Cooking On A Budget: Lobsta Mac and Cheese

Thursday, October 31, 2013

Lobsta Mac and Cheese

Yum


This particular type of macaroni and cheese has been around for quite some time and I have wanted to try it. (Left over lobster from our anniversary gave me the perfect reason to try it.)
Defying the old school feeling that cheese and seafood do not pair well together someone however came up with the dish. I've tried to find out who may have come up with this version but my research did not get me very far. The earliest reference I found was that Chef Robert Irvine has a recipe for it in a cookbook that was published somewhere around 2006.
Macaroni and cheese itself was created eons ago but the first modern version of the dish [macaroni and cheese] was published in The Experienced French Housekeeper by chef/writer Elizabeth Raffald in 1769 according to Wiki Pedia.
One left over lobster did not seem to yield much lobster so I did purchase one more 1 1/2 pounder. This is not a dish that I would typically create on my food budget, but like I've said before: "once in a while you just have to splurge".
If you are at skittish about cooking the lobster most grocery stores offer the service at no charge. Just be sure to let them know to under cook the lobster by a few minutes as it will cook longer in this dish.

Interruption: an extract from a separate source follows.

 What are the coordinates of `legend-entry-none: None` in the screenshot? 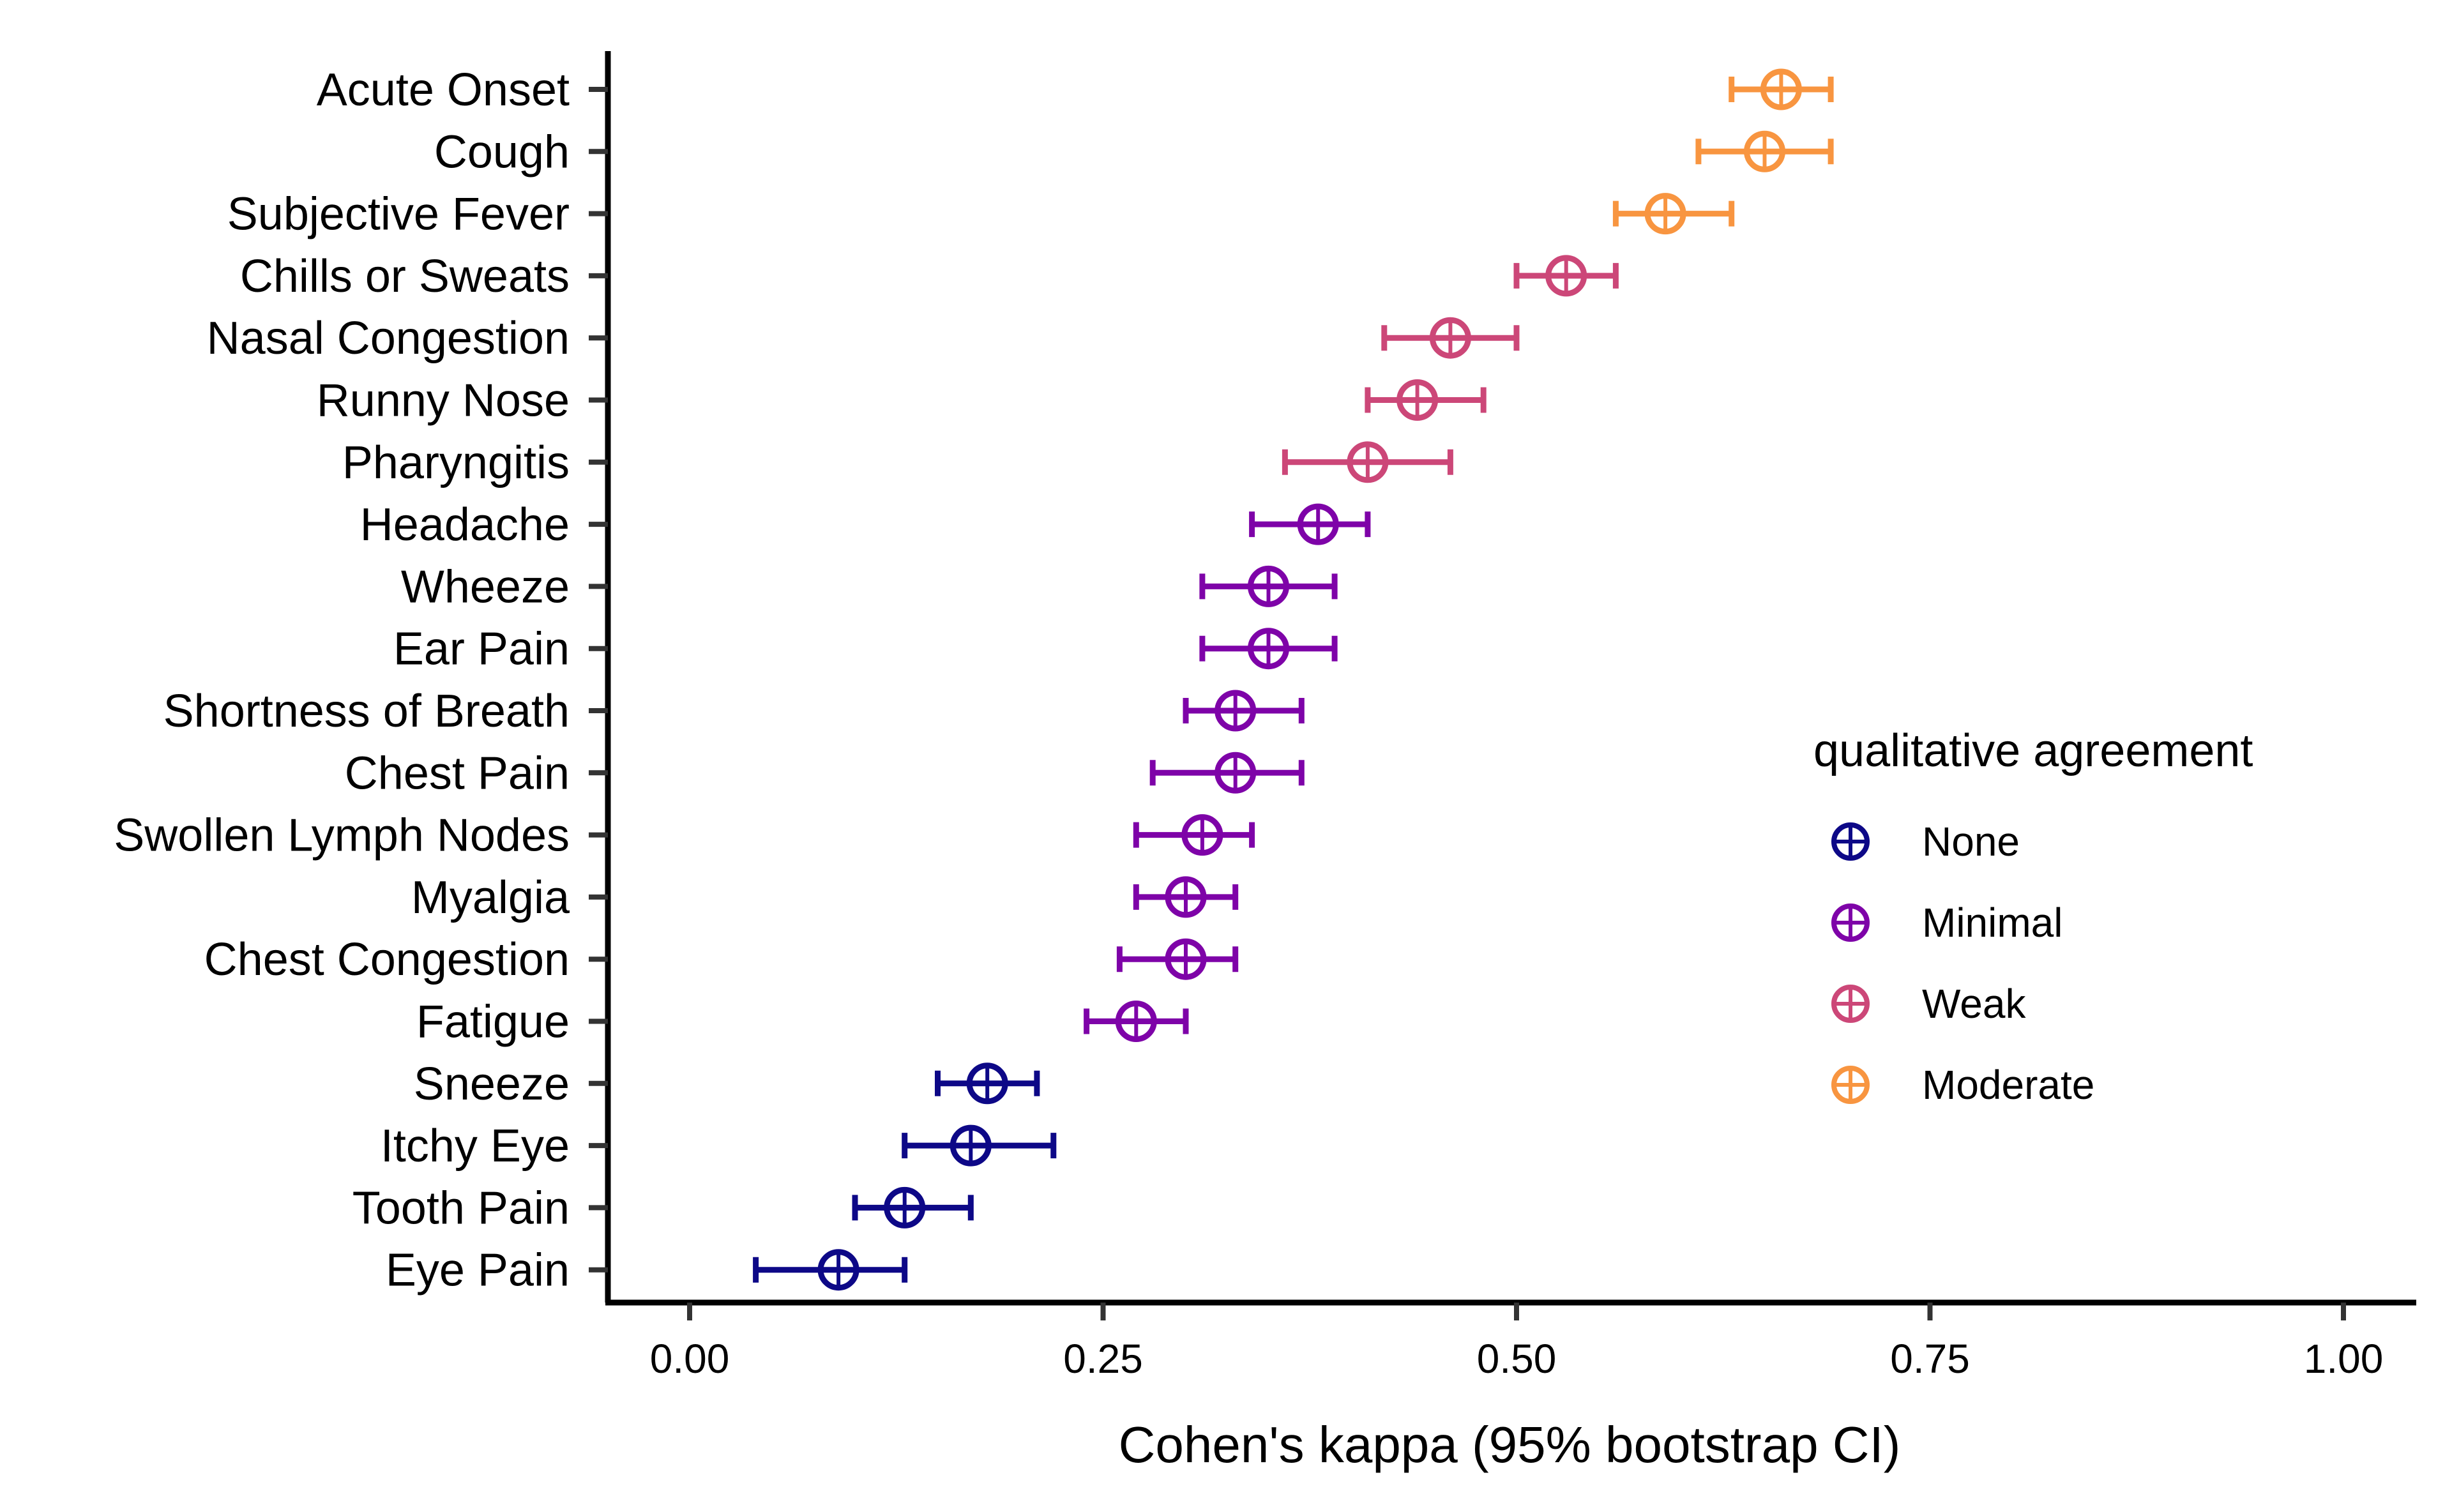 It's located at (1926, 842).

For the dish I used the tails and claws of two lobsters.

The above photograph shows the yield of meat I got from both lobsters and it was sufficient for what I made. Cook your lobsters in boiling salted water for about 12-15 minutes. Allow them to cool and pick out the meat. When I measured out in a liquid measuring cup two cups of pasta it was equal to about 1/2 pound of uncooked pasta. Another thing I wanted to make mention of: I saved the melted butter we used to dip the lobster in on our anniversary night hoping it would have some lobster flavor in it to use in this dish.
  • meat from 2 cooked lobsters
  • 2 cups pasta (I used cellantani but you could use elbows with ridges) - cooked to manufacturer's directions
  • cooking spray
For the sauce:
  • 2 tbsp. butter
  • 5 oz. marscapone cheese
  • 5 oz. mild cheddar cheese (a little over half a bag)
  • 1/2 cup + 2 tbsp. heavy cream (plus extra for drizzling over casserole before baking)
  • ground black pepper to taste
  • salt to taste
  1. Cook your pasta according to box directions. Drain and set aside.
  2. Using that same pot and over medium to medium low heat melt the butter.
  3. Add the cream and stir. Cook the cream until it is getting just a tiny bubble around the edges. Don't curdle the cream - keep an eye on the flame.
  4. Next add in the marscapone and whisk in. Add in the cheddar cheese and whisk until melted. Turn off the heat and remove the pan from the burner.
  5. Then add in the cooked pasta and stir. Then gently fold in the lobster.
  6. Spray your gratins or oven proof casserole dish with cooking spray.
  7. Divide the mixture evenly between the two dishes or pour into the one casserole dish. Drizzle some extra cream over the macaroni to keep this creamy. About 2 tbsp. per dish or a tad over that.
  8. Top with some cracked black pepper and with some crushed Ritz® crackers.
  9. Bake in a toaster oven or conventional oven at 350° for about 11-15 minutes uncovered.
 

 This is so rich and filling that these two gratins could easily feed four people. I did not find that out until we started to each dive into our own gratin. We each got maybe a third of the way through the dish and what with the side salad and fresh green beans our bellies were more than satisfied.

 Creamy, delicious and ever so filling.

My lobsters were $7.99 per pound. The cost of the dish itself came to a total of $25.97. It would feed four people (with side vegetable or salad as extra costs) for $6.49 each. To some that's way out of their budget but for others it's a minor splurge. And get this: I researched the prices for this on restaurant menus and here are some of the prices for the entree alone: $14.00, $16.99 and $25.50. I'm sure there are high end restaurants that claim an even greater price.
Every once in a while, make restaurant night at your house. If you have wee ones and small children feed them, bath them and scoot them to lullaby and have a date night with your husband or significant other right in your own home. Light candles, dress up and enjoy this dish.